In Germany, too, regime unionism underwrites wage increases below the rate of inflation
Germany’s largest industrial union, IG Metall, with 3.8 million members mainly in the automotive and machine tool sectors, signed a wage agreement with industrialists on Friday, November 18. The previous one dated from 2018.
The deal initially applies only to Baden-Württemberg, the third most populous Land (State) of the sixteen that make up the Federal Republic of Germany, and whose major cities include Stuttgart, Mannheim, Karlsruhe, Freiburg, Heidelberg, Ulm and Heilbronn; it is, however, likely to be extended nationwide.
The agreement calls for an 8.5 percent wage increase over two years: 5.2% next year and 3.3% in 2024; plus there is a one-off tax-free payment of €3,000.
This increase is well below the rate of inflation, which is currently 10.4% in Germany in general, but with higher rates applying to food and energy, commodities that naturally affect working-class consumption the most.
Inflation is expected to drop in the next two years, but this is by no means certain. What’s more, the old contract expired in September, and the first increase of 5.2% will not come until June 2023.
On September 14, IG Metall’s leadership submitted a request for an 8% increase for 2023 alone in its first meeting with the employers’ federation, Gesamtmetall.
"Our patience is wearing thin. The industrialists must take responsibility and make a concrete offer,” thundered Jörg Hofmann, secretary of IG Metall, after the failure of the fourth round of negotiations, threatening strike action.
But at the fifth meeting, held in Ludwigsburg, near Stuttgart, he finally accepted a significantly lower deal.
This will not even have to be submitted to a vote of the membership, since, according to IG Metall’s rules, this is only mandatory if workers have previously been called to vote on whether to proceed with a general strike action in the category, which did not happen.
The agreement followed a series of local strikes and demonstrations, which were not unified by the union into a general movement across the country.
Thousands of workers participated in a “day of action on the seaboard” in northern Germany on Wednesday, November 16.
This involved strikes in 13 northern cities.

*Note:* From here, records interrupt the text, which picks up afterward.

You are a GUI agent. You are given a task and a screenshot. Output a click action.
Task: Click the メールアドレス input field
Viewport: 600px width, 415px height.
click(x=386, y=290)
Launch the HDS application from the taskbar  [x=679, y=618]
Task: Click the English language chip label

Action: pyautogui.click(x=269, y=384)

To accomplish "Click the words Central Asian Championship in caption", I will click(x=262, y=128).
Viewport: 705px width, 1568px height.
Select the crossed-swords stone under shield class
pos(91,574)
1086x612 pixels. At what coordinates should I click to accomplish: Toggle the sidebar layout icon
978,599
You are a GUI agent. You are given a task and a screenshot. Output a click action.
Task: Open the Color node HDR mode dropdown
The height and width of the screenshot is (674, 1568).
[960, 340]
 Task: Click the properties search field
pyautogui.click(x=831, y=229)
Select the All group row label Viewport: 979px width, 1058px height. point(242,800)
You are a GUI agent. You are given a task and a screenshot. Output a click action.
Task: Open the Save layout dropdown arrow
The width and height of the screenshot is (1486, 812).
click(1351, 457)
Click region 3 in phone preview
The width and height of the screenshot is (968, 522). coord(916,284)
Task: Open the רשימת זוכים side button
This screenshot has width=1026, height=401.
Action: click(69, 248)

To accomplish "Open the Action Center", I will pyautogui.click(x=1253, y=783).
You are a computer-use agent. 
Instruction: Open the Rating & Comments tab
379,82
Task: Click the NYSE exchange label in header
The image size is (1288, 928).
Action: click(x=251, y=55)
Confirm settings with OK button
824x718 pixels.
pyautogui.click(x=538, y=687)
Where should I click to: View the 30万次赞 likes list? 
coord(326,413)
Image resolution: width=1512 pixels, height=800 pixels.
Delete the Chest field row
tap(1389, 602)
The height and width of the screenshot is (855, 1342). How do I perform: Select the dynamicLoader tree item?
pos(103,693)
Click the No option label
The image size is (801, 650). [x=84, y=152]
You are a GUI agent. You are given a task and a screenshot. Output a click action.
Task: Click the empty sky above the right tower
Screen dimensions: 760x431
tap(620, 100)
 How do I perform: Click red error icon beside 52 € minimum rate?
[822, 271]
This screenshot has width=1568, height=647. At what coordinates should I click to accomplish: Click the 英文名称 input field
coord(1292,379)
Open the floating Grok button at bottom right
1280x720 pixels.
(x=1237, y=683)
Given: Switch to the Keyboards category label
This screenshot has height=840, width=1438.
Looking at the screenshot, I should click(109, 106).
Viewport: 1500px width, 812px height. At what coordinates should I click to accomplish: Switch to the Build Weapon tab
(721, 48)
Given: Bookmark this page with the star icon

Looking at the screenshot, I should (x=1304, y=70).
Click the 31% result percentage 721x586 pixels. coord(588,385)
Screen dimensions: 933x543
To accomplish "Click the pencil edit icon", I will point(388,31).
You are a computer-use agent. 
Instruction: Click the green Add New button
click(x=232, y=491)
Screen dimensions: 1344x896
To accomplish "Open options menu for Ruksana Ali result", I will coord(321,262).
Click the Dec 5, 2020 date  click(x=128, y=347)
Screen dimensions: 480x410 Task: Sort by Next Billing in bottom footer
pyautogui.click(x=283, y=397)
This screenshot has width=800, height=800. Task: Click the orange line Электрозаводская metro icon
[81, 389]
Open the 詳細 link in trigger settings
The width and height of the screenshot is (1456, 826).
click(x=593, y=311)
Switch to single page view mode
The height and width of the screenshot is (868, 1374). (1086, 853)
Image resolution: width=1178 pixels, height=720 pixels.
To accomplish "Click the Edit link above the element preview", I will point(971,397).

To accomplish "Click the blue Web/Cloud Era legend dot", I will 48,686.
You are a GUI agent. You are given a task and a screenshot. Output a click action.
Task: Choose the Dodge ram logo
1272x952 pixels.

In Hamburg, some 26,000 workers went on strike from 80 companies, including Airbus, Arcelor Mittal, Philips and Jungheinrich, while 5,000 gathered for a rally at Hamburg’s Fish Market. In Hanover and Osnabrück 7,000 rallied; in Bremen 2,500; in Kiel 1,500; in Rostock 800.
Warning strikes, lasting only a few hours, were called at various factories: Liebherr, Neptun Werft, Caterpillar, Otis Aufzüge, and Siemens in Rostock. Elsewhere in Germany, 1,800 BMW workers went on strike in Leipzig; in the Feuerbach industrial district of Stuttgart, about 2,000 workers struck at Robert Bosch GmbH, Coperion, Mahle, Koenig & Bauer MetalPrint, Voith, Lapp and many other factories; more than 72,000 workers from 578 companies in Germany’s largest State, North Rhine-Westphalia, had been taking part in warning strikes for two weeks since the end of October. Participatory assemblies took place at factories in Arnsberg, Bielefeld, Duisburg, Mülheim, Gelsenkirchen, Essen, and Oberhausen.
The management of IG Metall only threatened 24-hour strike action but showed no real intention to unify and extend the strike movement. Many workers, however, called for the organization of an indefinite strike and the demand for a 15 percent raise, which would be needed to restore real wages.
Meanwhile, the bourgeois regime in Berlin raised the minimum wage to 12 euros per hour on Oct. 12, and State civil service workers got a 10.5 percent raise in some Länder (States) with a 500-euro anti-inflation bonus.
The strength of German imperialism – among the most powerful in the world – still allows its ruling class, aided by regime unionism, to keep the working class pacified. But this situation is destined not to continue, due to the inexorable advance and deepening of global capitalism’s historic economic crisis of overproduction.
The working class in Germany will also return to struggle alongside its class brothers around the world!